— PAGE TEXT —
■ ■ ■ ■ ■

If a development control plan contains provisions that relate to the development that is the subject of a development application, the consent authority:

(a) if those provisions set standards with respect to an aspect of the development and the development application complies with those standards—is not to require more onerous standards with respect to that aspect of the development, and

(b) if those provisions set standards with respect to an aspect of the development and the development application does not comply with those standards—is to be flexible in applying those provisions and allow reasonable alternative solutions that achieve the objects of those standards for dealing with that aspect of the development, and

(c) may consider those provisions only in connection with the assessment of that development application.

State Environmental Planning Policy (Sydney Region Growth Centres) 2006

  1. The Subject Site is situated within lands subject to the Growth Centres SEPP, and it is zoned R3 Medium Density Residential under that instrument. The objectives of the R3 zone are:

To provide for the housing needs of the community within a medium density residential environment.

■ ■ ■ ■ ■

— INSTRUCTION A —
What zone does the Subject Site have under the Growth Centres SEPP, according to the planning excerpt?
— INSTRUCTION B —
Write out everything in the planning excerpt from "(a) if those" down to "that development application.", word for word.
Rely only on the planning excerpt above.

— INFORMATION SHOWN —
■ ■ ■ ■ ■

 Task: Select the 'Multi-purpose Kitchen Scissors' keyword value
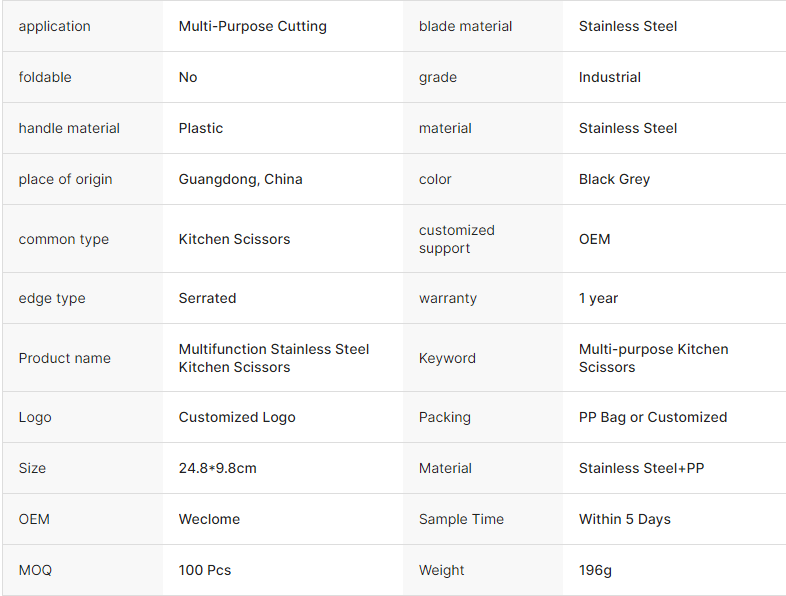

■ ■ ■ ■ ■

— WORKED ANSWER A —
It is zoned R3 Medium Density Residential.

— WORKED ANSWER B —
(a) if those provisions set standards with respect to an aspect of the development and the development application complies with those standards—is not to require more onerous standards with respect to that aspect of the development, and

(b) if those provisions set standards with respect to an aspect of the development and the development application does not comply with those standards—is to be flexible in applying those provisions and allow reasonable alternative solutions that achieve the objects of those standards for dealing with that aspect of the development, and

(c) may consider those provisions only in connection with the assessment of that development application.